In her first days, Komari finds herself sexually harrassed by the seniors in the dorm, which has the side effect of making her realize that she’s fallen in love with (and desire for) Yukio. And she’s sexually harrassed for getting so close to Yukio by Yukio’s “fan club” at the school.

In the end of the volume it seems as if everything will be okay, because Yukio and Komari definitely want each other. I’m sure that none of us think actually that “happily ever after” will apply here, not yet at least. :-)

The Yuri here is pretty fetishy. Sexual harrassment, incest, public sex, non-con. And for that reason, I’m not really a big fan of the series. Sure, Yukio and Komari are in love, but that’s like 1/25th of the Yuri. The other 24/25ths are for people who like their Yuri mean, and nasty.

Ratings:

Art – 6
Story – 6
Characters – 5
Yuri – 9
Service – 8

Overall – 6

I’m torn on this series. Sometimes I find it enraging, sometimes excruciating, sometimes – like today – it’s okay. Whatever. ^_^

What do you think of it?

19 Responses

  1. Anonymous says:

    It’s good for entertainment and sometimes that’s just the only thing you’re looking in a manga. :)

  2. goronta says:

    ano…
    This is irrelevant to the post, but I just wanna know how to order marimite DVDs through.. say, gokigenyou.com. I’d like the Japanese edition, although I don’t know Japanese at all.

    Thanks for the help!

  3. @goronta – Uh…You don’t buy them through gokigenyou.com. That’s just the series site. You’d need to buy them through a Japanese store.

    Here’s a link to the very first Marimite DVD on Amazon.JP:
    http://tinyurl.com/7hmw4m

    You can cut and past the title into the Search box for the rest of the series. (And there’s a link that you can click that will translate some of the page to English – not the series title or information, but the checkout button and things like that.)
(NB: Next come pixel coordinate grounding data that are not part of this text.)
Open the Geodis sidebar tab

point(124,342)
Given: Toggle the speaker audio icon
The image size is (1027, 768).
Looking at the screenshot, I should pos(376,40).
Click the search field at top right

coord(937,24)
  4. @Anonymous – That’s where I guess I get stuck. I find sexual harrassment not very entertaining.

  5. darkchibi07 says:

    Is it a coincidence that Yukio’s last name is Himemiya? :o

    You know there’s something about female manga-ka doing ecchi themes aimed towards females, and it ends up being more titillating than your everyday shounen ecchi series done by guys.

  6. @darkchibi07 – It’s not coincidence, but it’s not what you think, either.

    The -miya ending implies a very high-ranking family in Japan. You’ll see Himemiya and Ichinomiya all the time as indicators of old families of high rank. It’s a fictional version of Rockefeller or Vanderbilt. That was why Anshi’s family name was Himemiya, and also, like Yukio, to give her the “princess” appellation.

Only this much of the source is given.